Desde entonces se nos vino la copia burda de la denominación oficial de nuestro país. Si el boyante país gringo se llama “Estados Unidos de América”, el nuestro se llamará: “Estados Unidos Mexicanos”. Y con tales galimatías cerriles nos hemos venido trotando en los dos siglos, en que nos hemos vendido solos la pócima de entendernos como países independientes. El chiste se cuenta solo.

Cuando nos dio la ventolera en los años sesenta del siglo pasado, de tomarnos en serio nuestra emancipación, en muchos espacios sobre todo académicos, nos dio la chifladura de recuperar nuestras denominaciones originales. Si en nuestro pasado colonial nosotros éramos los americanos por antonomasia, habría que volver a mencionarnos con tales epítetos arcaicos, dado que nos pertenecieron de origen.

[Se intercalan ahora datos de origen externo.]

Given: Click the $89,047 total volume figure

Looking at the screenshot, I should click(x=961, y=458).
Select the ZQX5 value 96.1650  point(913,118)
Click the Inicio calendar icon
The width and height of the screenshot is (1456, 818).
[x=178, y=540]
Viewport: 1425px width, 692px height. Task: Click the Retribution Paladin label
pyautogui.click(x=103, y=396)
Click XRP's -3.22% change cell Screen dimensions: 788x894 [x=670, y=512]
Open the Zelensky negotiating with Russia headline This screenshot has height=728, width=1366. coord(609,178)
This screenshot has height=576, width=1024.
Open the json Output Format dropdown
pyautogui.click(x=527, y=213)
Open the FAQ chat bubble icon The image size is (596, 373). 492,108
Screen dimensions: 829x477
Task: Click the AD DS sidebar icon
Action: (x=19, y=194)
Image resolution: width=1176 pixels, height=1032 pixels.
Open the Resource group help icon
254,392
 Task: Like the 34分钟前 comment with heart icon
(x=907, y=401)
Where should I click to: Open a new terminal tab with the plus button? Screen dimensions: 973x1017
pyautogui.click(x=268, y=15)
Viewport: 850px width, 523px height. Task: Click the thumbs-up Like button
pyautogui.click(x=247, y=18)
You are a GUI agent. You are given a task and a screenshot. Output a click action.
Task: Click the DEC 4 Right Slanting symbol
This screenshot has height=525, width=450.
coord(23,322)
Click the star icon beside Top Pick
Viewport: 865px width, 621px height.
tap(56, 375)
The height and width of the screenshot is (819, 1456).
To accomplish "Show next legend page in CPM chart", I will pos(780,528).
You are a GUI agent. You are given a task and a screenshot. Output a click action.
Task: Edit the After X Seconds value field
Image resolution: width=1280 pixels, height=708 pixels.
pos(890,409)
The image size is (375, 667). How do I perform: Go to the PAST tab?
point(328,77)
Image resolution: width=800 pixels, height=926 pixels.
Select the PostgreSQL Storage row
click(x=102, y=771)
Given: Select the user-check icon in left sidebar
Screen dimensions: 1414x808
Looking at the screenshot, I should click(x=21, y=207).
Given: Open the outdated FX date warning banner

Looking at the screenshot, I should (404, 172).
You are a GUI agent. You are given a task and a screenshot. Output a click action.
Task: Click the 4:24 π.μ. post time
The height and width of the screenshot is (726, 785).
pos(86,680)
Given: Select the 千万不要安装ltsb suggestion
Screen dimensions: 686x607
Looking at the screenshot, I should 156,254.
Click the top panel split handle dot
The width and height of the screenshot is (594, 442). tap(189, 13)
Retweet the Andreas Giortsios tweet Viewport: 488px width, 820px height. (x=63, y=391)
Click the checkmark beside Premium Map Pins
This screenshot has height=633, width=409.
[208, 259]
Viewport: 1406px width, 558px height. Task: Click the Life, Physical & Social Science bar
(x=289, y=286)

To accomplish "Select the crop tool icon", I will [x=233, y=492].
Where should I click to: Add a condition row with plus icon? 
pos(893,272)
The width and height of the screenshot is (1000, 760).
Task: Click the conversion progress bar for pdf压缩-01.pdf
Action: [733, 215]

Hubo la moda de llamar a la comuna de países, a los que les jalaban los hilos desde la península ibérica, tanto con los nombres de Latinoamérica, Hispanoamérica y hasta Iberoamérica. El epíteto de lo meramente hispánico dejaría fuera a algunos espacios amplios, como a Brasil. De ahí pues la necesidad de definir la amplitud de su significado. Lo ibérico o lo latino incluiría a todos los que traemos entramada la herencia del sur europeo, para diferenciarlo con lo anglo y lo teutón, que también proceden de Europa y se radicaron como nuestros abuelos en América. Pero la pretensión de fondo es que ninguna de las dos estirpes se proclame como propietaria exclusiva de la denominación. Por ahora, los anglosajones nos llevan ganada la mano a los latinos. Pero la pelota sigue en la cancha y no se ha terminado la partida.

También sabemos todos que fue una gran injusticia el hecho mismo de que al continente se le bautizara con el nombre de un cartógrafo: Américo Vespucio, y no con el que debió haberse tomado de referencia sólida: el del navegante genovés que vino a atracar primero en nuestros territorios. Cristóbal Colón no era español, pero tremolaba tales banderas. De ahí le vino el nombre a Colombia. Incluso, antes de que la volvieran pedacitos, incluía casi a todos los paisitos que la rodean. Por eso se hablaba entonces de esta nación primigenia como la Gran Colombia.

Los latinoamericanistas suelen hablar de estos ideales de nuestra América también con la denominación de la Patria Grande. Son ideales soterrados que mantenemos todos, aunque no les andemos pronunciando a cada rato. Tal vez por eso nos provoquen desazón y hasta vómitos el ver que titulares de nuestros países inanes, como Bukele en El Salvador, Noboa en Ecuador, Milei en Argentina, y otros más se atraganten hasta con las podridas por convertirse en adalides de la sumisión de nuestra América, de nuestra Patria Grande, al coloso anglosajón, al que ahora comanda un tal güero jiricuento, de apodo El Trompas.

La pelea va para largo y hemos de escenificarla. Pareciera que apenas empieza, pero viene desde muy lejos. No tiene visos de terminar pronto. Lo más claro de todo es que no tenemos espacio en la barrera para ser meros espectadores. Hemos que agarrar pues el toro por los cuernos.